Materials provided
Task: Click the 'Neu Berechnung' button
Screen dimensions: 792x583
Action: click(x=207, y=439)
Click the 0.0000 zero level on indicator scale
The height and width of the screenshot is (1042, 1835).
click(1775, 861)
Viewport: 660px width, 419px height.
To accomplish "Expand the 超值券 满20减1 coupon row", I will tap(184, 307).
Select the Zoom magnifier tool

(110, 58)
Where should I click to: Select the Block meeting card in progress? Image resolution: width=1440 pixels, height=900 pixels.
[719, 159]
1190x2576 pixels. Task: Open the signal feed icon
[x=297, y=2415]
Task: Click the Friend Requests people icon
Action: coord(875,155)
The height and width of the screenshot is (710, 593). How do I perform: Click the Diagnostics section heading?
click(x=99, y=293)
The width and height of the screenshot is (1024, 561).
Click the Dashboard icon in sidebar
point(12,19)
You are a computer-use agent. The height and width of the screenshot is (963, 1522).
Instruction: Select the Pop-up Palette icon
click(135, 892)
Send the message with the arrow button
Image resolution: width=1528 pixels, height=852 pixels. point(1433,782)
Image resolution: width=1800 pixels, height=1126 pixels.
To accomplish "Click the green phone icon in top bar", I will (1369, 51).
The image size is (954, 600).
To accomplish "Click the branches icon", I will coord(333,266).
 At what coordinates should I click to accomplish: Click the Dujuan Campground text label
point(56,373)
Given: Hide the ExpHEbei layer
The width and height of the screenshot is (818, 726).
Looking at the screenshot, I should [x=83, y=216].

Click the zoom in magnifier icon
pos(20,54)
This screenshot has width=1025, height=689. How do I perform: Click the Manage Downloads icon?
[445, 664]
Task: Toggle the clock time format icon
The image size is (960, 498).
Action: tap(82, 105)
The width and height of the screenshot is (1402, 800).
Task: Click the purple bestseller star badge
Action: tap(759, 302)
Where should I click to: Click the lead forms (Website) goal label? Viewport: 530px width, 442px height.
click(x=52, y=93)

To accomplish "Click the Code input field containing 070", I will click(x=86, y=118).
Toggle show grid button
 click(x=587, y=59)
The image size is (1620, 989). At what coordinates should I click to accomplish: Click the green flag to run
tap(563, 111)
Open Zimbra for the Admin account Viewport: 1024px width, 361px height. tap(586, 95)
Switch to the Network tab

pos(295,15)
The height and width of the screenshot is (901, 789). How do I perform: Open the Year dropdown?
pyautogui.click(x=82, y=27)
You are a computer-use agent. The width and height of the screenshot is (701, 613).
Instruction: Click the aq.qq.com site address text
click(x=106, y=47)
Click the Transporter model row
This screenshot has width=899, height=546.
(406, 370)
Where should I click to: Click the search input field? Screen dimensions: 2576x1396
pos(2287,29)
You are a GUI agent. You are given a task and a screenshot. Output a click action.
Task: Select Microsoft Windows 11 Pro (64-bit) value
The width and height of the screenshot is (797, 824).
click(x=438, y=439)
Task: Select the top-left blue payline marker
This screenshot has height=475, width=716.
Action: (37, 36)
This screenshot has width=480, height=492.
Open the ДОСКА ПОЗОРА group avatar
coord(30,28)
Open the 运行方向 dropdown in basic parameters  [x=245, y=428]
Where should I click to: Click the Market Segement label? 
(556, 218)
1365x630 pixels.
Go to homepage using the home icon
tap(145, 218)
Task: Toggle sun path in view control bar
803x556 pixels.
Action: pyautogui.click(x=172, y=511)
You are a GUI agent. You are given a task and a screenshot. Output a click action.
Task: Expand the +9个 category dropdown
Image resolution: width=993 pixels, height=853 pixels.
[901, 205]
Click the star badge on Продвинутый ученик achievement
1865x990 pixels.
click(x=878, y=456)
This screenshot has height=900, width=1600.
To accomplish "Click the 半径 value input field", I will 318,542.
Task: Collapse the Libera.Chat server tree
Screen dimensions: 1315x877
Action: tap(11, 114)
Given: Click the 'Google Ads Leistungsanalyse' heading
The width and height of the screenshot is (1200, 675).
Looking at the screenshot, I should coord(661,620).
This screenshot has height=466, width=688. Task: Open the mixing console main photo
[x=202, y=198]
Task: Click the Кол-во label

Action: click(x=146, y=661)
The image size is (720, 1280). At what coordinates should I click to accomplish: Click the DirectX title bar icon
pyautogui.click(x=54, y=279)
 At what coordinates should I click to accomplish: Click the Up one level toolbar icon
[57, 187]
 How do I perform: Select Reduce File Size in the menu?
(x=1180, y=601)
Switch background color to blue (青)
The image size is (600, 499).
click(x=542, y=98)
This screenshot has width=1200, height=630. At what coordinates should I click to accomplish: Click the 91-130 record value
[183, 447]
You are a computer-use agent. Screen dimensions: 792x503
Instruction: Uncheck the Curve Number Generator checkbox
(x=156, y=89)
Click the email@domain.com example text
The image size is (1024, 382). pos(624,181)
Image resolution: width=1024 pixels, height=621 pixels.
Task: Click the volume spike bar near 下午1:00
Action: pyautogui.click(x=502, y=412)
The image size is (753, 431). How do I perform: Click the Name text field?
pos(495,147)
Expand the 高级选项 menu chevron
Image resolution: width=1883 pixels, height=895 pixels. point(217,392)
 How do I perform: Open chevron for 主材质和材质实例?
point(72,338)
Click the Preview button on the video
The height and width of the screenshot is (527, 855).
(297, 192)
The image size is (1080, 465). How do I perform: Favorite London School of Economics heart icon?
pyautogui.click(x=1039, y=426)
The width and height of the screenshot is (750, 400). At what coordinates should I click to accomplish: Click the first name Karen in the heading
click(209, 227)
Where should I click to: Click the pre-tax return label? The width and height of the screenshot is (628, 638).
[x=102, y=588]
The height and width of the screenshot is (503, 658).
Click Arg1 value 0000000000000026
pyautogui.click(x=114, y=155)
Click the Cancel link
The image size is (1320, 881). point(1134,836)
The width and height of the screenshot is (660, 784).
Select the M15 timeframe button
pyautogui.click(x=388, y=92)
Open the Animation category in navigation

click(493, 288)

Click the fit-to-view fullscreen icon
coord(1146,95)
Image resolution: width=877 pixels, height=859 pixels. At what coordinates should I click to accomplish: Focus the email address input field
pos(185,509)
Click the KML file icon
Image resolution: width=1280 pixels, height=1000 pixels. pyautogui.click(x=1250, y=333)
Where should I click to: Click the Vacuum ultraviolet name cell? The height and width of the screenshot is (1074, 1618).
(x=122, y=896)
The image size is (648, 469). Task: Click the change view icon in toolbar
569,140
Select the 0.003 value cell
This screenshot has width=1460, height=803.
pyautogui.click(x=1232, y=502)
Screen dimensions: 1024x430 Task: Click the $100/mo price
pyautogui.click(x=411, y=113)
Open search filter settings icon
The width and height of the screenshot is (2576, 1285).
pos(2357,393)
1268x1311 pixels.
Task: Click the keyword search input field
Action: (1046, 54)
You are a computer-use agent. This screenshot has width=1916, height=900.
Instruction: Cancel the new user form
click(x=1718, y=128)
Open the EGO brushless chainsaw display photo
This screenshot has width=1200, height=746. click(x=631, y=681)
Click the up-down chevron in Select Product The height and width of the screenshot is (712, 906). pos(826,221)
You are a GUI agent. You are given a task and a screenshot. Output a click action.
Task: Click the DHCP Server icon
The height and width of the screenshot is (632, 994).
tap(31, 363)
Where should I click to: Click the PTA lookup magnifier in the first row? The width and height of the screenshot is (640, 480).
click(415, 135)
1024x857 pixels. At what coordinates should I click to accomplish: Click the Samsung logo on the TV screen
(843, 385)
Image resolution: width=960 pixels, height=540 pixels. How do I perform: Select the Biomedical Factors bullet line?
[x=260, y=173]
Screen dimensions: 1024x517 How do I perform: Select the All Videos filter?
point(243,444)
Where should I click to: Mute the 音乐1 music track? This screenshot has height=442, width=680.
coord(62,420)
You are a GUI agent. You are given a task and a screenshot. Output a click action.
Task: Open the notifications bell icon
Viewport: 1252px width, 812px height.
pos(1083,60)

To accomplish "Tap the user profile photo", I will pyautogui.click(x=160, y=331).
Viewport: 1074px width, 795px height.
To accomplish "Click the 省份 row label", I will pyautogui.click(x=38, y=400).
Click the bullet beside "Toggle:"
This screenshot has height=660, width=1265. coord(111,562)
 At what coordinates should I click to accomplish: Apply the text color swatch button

Instructions to follow
Pull every line containing "computer" from the data.

Answer section
You are a computer-use agent. The height and width of the screenshot is (963, 1522).
You are a computer-use agent. The width and height of the screenshot is (701, 613).
You are a computer-use agent. Screen dimensions: 792x503
You are a computer-use agent. This screenshot has width=1916, height=900.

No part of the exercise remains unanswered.